Originally posted on Kidspot November 3, 2009

I have been sitting here watching Last Chance Surgery and little William having his open heart surgery done.........

It killed me :(

My heart is in my mouth and I cant believe how raw I feel........:0/

Seeing that little boy after his surgery on all those machines and knowing what those parents are feeling.......its scary!!!

Im sure like us they will have a healthy little boy afterwards....but it just brings it ALL flooding back to me.

Even after 5yrs I can still remember EVERY little second, every smell in that hospital and every tear I shed.

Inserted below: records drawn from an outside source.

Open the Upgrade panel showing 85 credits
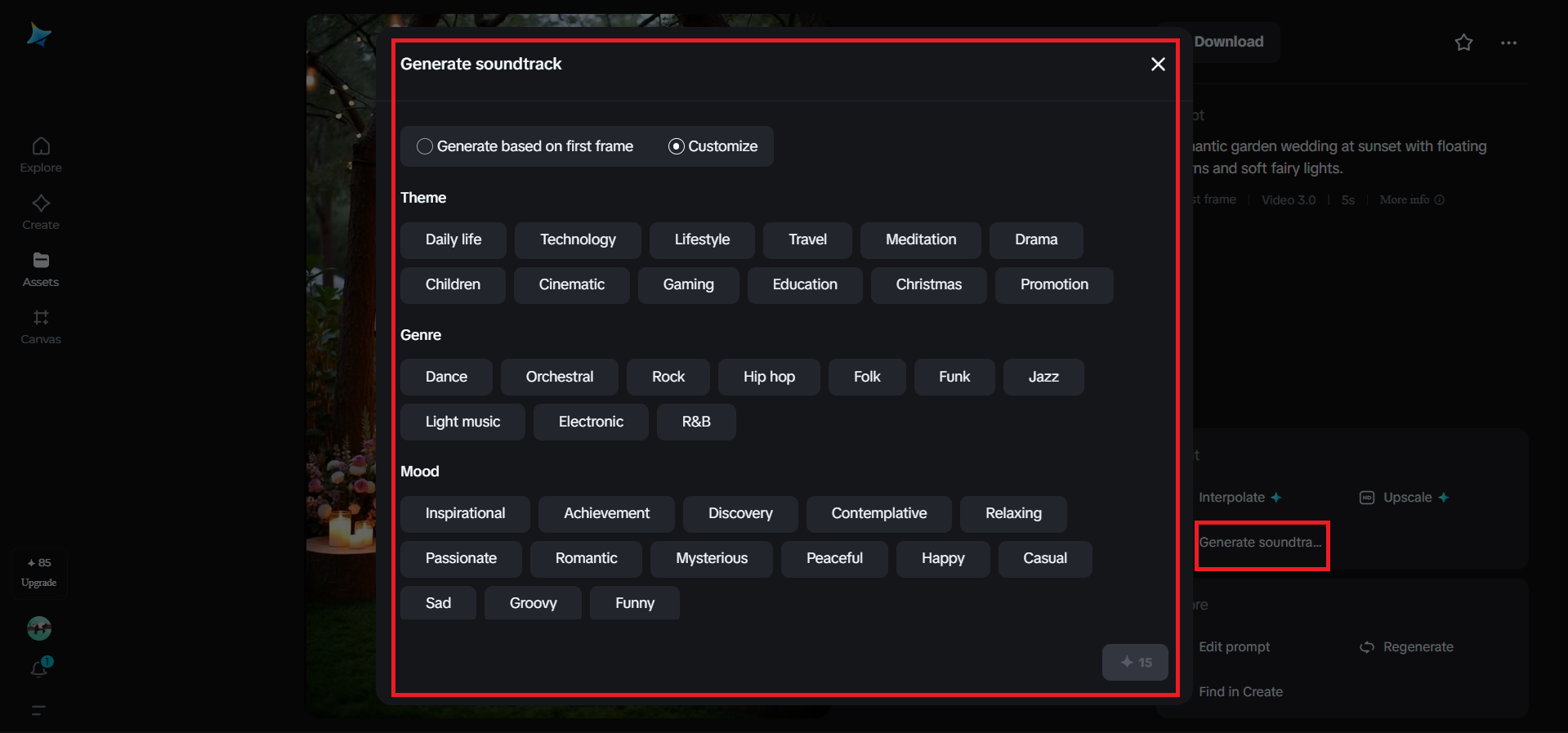The height and width of the screenshot is (733, 1568). [38, 573]
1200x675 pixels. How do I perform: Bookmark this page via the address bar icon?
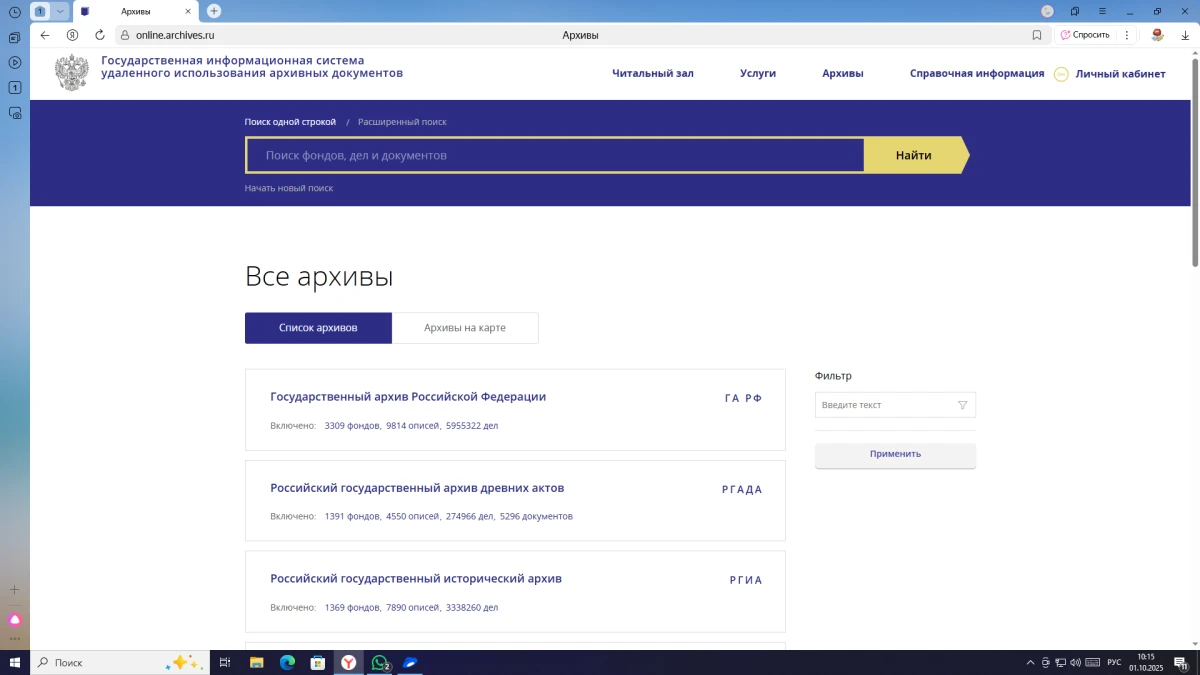pos(1037,35)
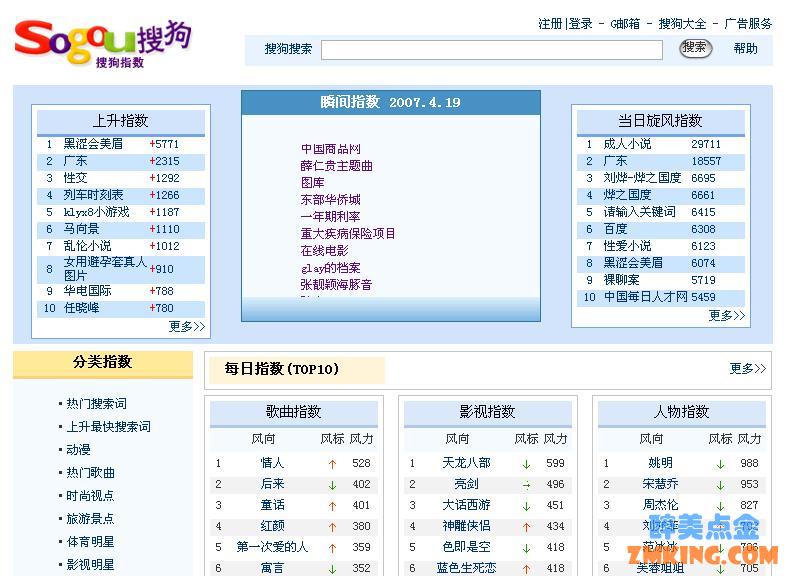
Task: Open 旅游景点 in the category list
Action: click(90, 519)
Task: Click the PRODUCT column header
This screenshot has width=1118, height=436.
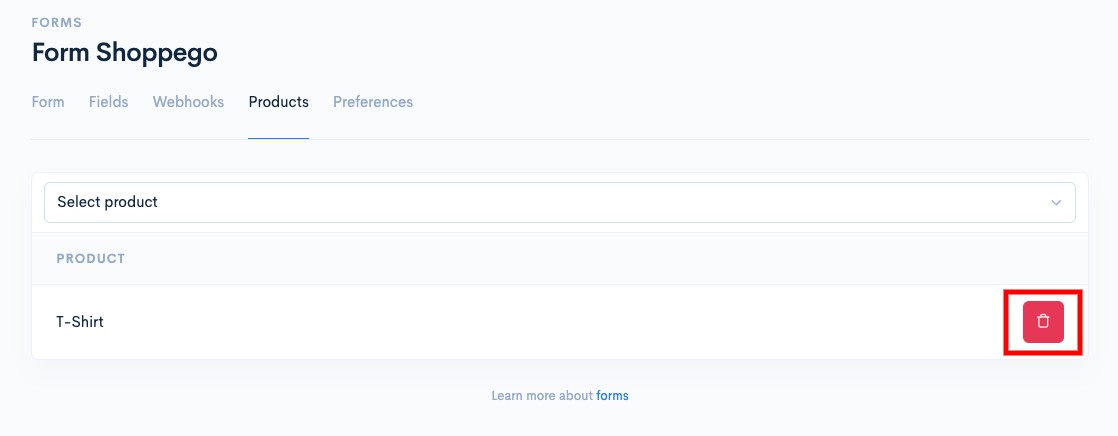Action: pyautogui.click(x=91, y=258)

I remember wandering around the shops in melbourne numb trying to fill in time while Logan underwent his 8hr surgery.  Getting that phone call to say the surgery was over but they needed more time to stabilise him and permission to put him on dialysis because his kidneys were struggling after surgery.

Being told his little lungs had collapsed and then seeing him..........OMFG, all those tubes and machines and NURSES!!!

He was also on bypass like William and had a VERY similar surgery to him if anyone watched it tonight?............

Sometimes I feel like if I dont get it out I will burst...........but I have NEVER really sat and talked about it with anyone, I cant even chat to Logan about it without the tears welling...........

One day I guess I will feel at peace with it, and stop blaming myself, even though I do know there is nothing I did or didnt do.......

I am thankful we now have a happy, boistrous 5.5yr old.....even if he does drive me batty!!!